Excluding pictures, reproduce word for word the lines from the one containing "The height and width of the screenshot is (166, 362)." through the end of the material below.

----------------

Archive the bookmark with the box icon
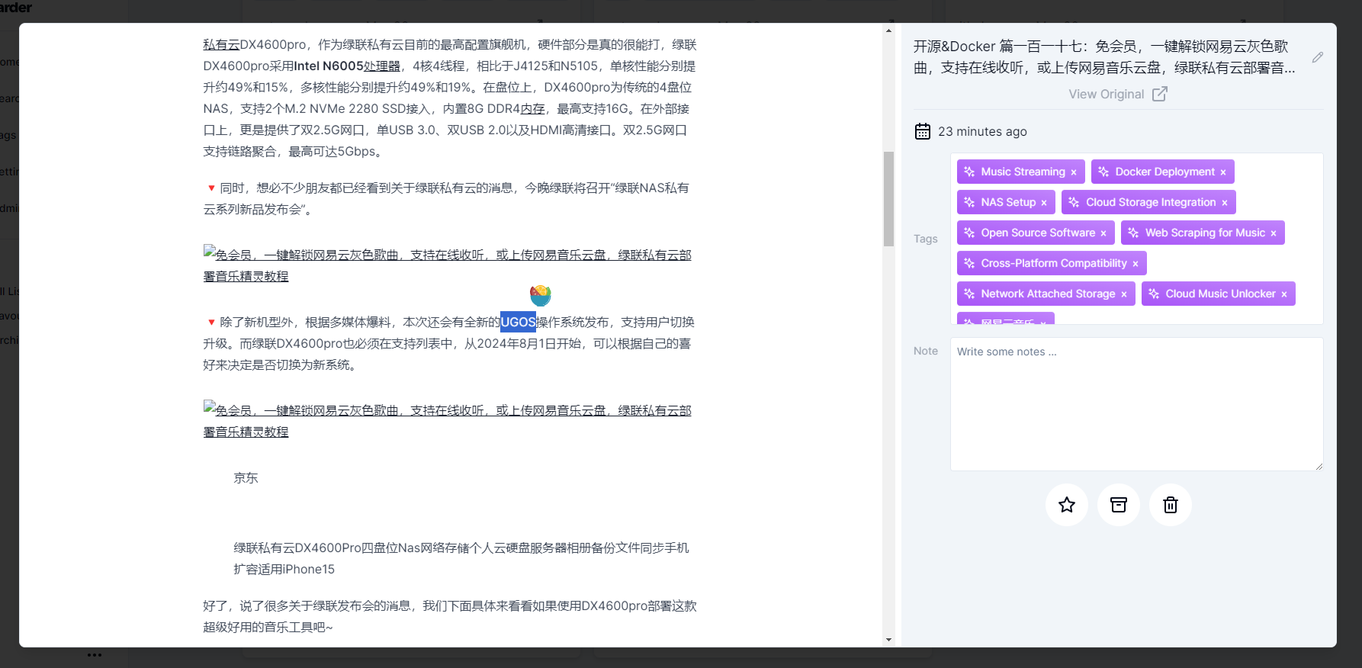The height and width of the screenshot is (668, 1362). [x=1118, y=505]
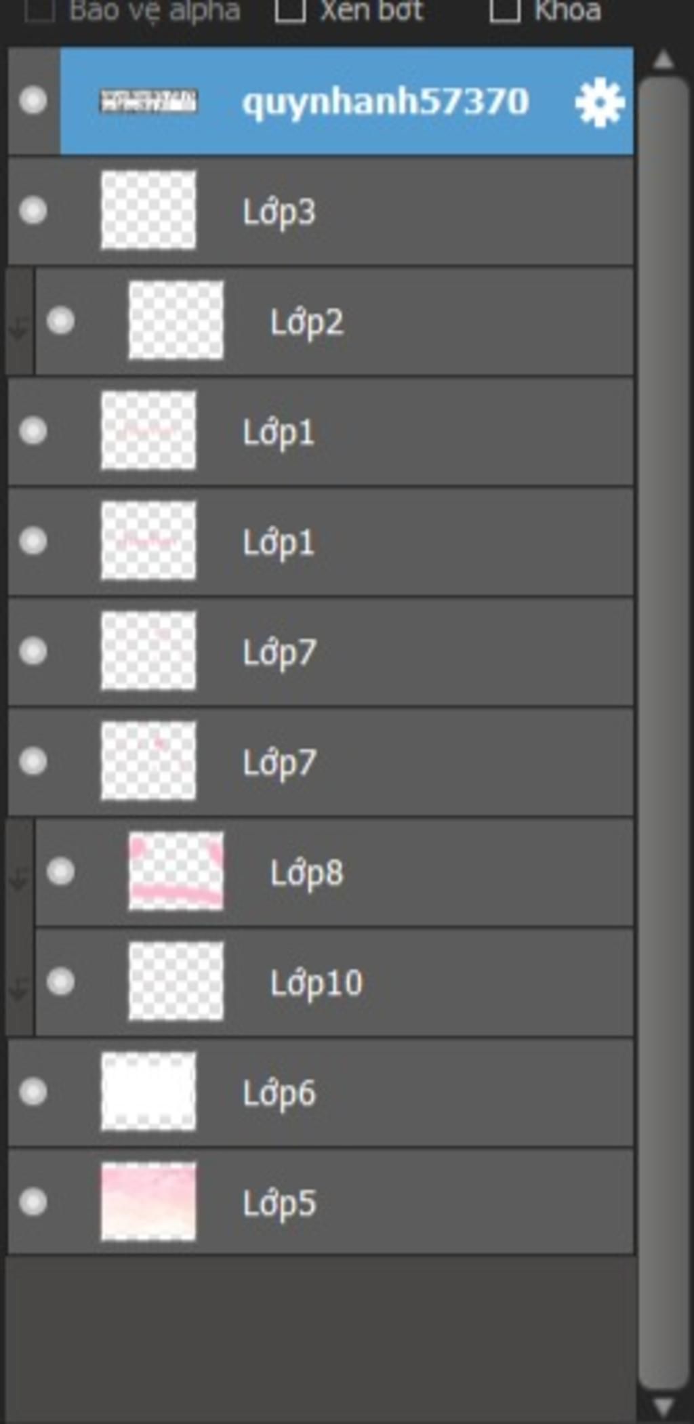Viewport: 694px width, 1424px height.
Task: Select the Lớp10 layer
Action: [x=334, y=982]
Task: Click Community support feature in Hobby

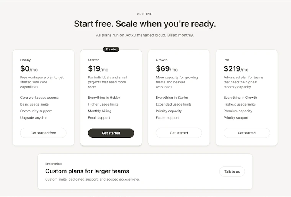Action: coord(36,111)
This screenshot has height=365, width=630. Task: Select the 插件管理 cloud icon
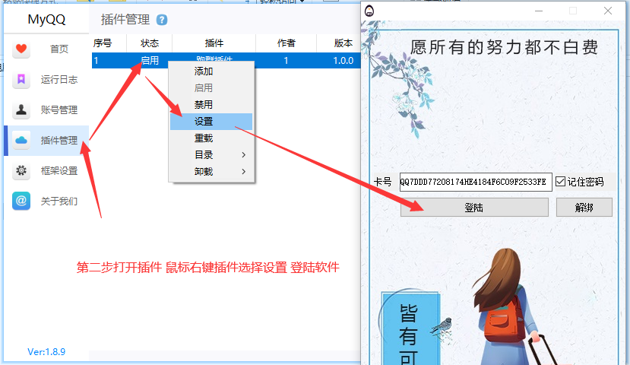pyautogui.click(x=21, y=140)
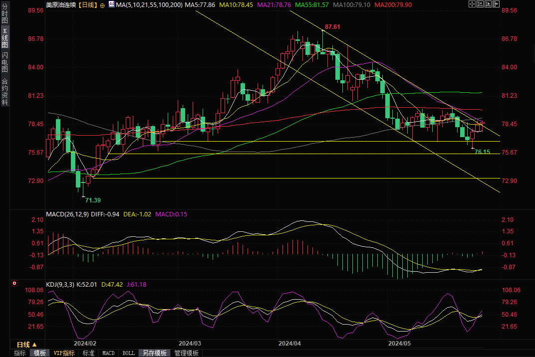Click the play-forward chart icon at top right

(489, 4)
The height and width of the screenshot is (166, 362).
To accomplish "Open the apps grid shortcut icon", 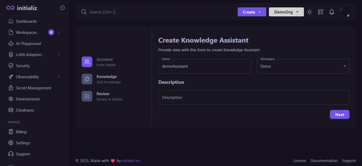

----------------

▶ **Output below**
The height and width of the screenshot is (166, 362).
To accomplish "Open the apps grid shortcut icon", 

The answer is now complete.